There is a new mod for Civ 3 available at Gamespot. The “Rise and Rule Mod” – an unfortunate title which only brings to mind this mess – promises the moon.

200 techs
13 governments
100 Improvements
67 Great Wonders
36 Small Wonders
14 Specialist Citizen types
52 Resources
340 Units 

13 governments? 67 Great Wonders? 14 types of citizens? Does this make the game more fun?

Not really. Though the designers claim that the point is to provide all kinds of cost/benefit decisions for the player, the fact is that Civ is, at its heart, a simple game. Too many decisions to make gets in the way of the elegantly simple design. Of the 340 units, many of them are simple reskinning existing units so that some countries have custom spearmen or unique aircraft. Many of the Great Wonders have no expiration date or nullifying tech, so the bonuses just keep stacking. Instead of making the game more challenging or interesting, it becomes a math puzzle in which the player must run sums in his head and determine which gives him the best cumulative payoff. For those Civ players that like micromanagement, this might sound appealing. I’m largely indifferent.

In a similar vein is the Total Realism mod for Rome: Total War which I wrote about a couple of days ago. Dozens of new units and new cities in an effort to approximate some ultimate realism almost lose the appeal of the game. As attractive and stylish as the new units are (and as enthusiastic as I am to see the Pharaoh’s armies made true Ptolemaic forces for Egypt) the changes to the map and the recruitment process take a lot of effort to really enjoy. The game does play out more historically accurate; Rome is slowed down in its expansion, especially to the East. And this is the obvious goal of the mod. But it also slows the game down, meaning that you spend a lot more time on a single campaign.

Speaking of which, RTR takes out the Imperial Campaign altogether in favor of “provincial campaigns”. There isn’t a lot of difference in the design, except the elimination of the other Roman factions alters the endgame considerably. It is still recognizable as Rome: Total War, but is not the game that I love. It’s merely a game I like.

Both mods, I think, point to a common issue with user created mods. There is an emphasis on increased amounts of content or greater accuracy without a clear idea of how it affects the game in general. Now these are mods, so no one is forcing me to play them. I can uninstall them at any time if I choose. My favorite games are not broken and lots of people enjoy these mods. RTR has become pseudo-official judging by the number of people who play it.

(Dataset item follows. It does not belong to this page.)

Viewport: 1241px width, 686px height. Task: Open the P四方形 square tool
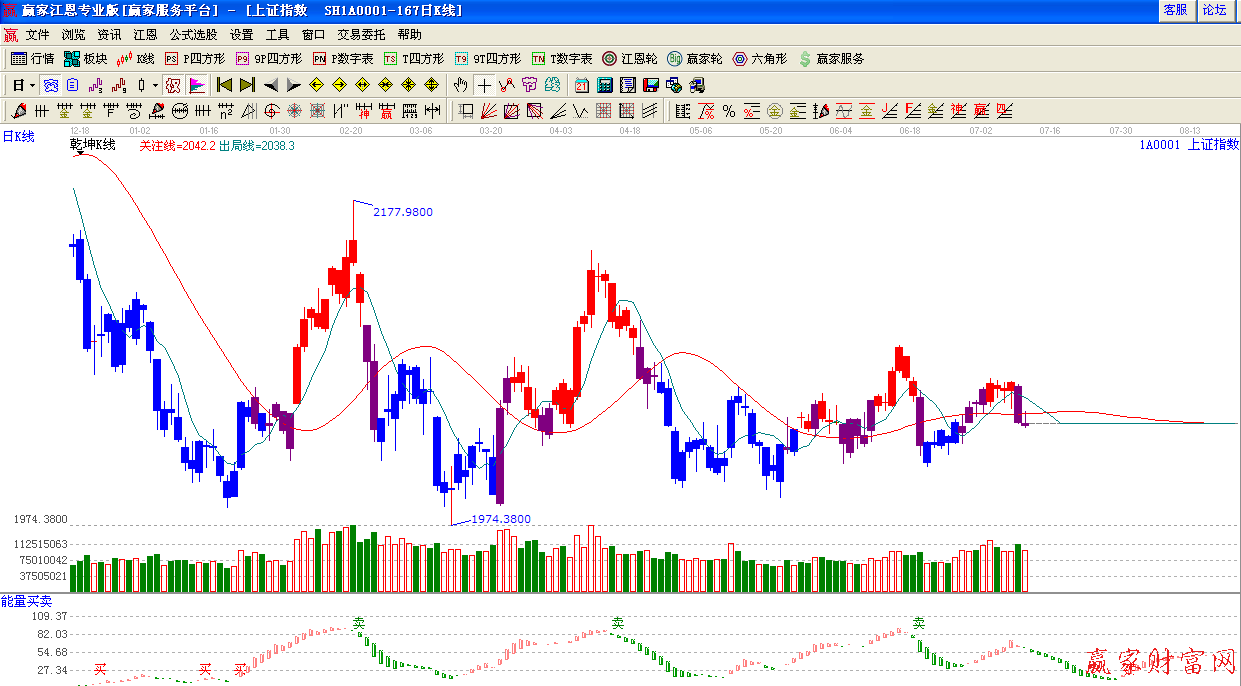[x=195, y=59]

But more is sometimes less. Most players, including myself, are astonished at the ambition at first. I like my games tighter, though. When you start adding bits here and there, the parts of the game that make it a game get a little unfocused. The desire to add more content is a natural outgrowth of the feedback loop of Internet game forums and user friendly modding tools. There are lots of talented people out there. Give them a digital lever and a place to stand and show their work and they can remake the world.

I am largely resistant to large scale mods of strategy games, though. I preferred the Improved Grand Campaign for Europa Universalis, but the mods of its sequel have a greater emphasis on historical events and fantasy outcomes than on actually improving the game.

My resistance is based primarily on a distrust of amateur historians or “wouldn’t it be cool if…” people making a game. Once you start messing around in the rule set, the months of beta testing and QA work that the original developers put into a game are lost. True, many of the larger mods have teams of players testing them out, but most seem to be the already converted and not the wisely skeptical.

In spite of my own wariness towards these larger mods, I do think that they are valuable. Lots of people enjoy them, and though it is my job to tell them if a game is bad or not, it is not my job to rail against them if they think I am wrong.

There is always hope that some of the talented people behind these mods will get a chance to work on their own original game sometime soon. And maybe some of them will learn the beauty of a smaller scale.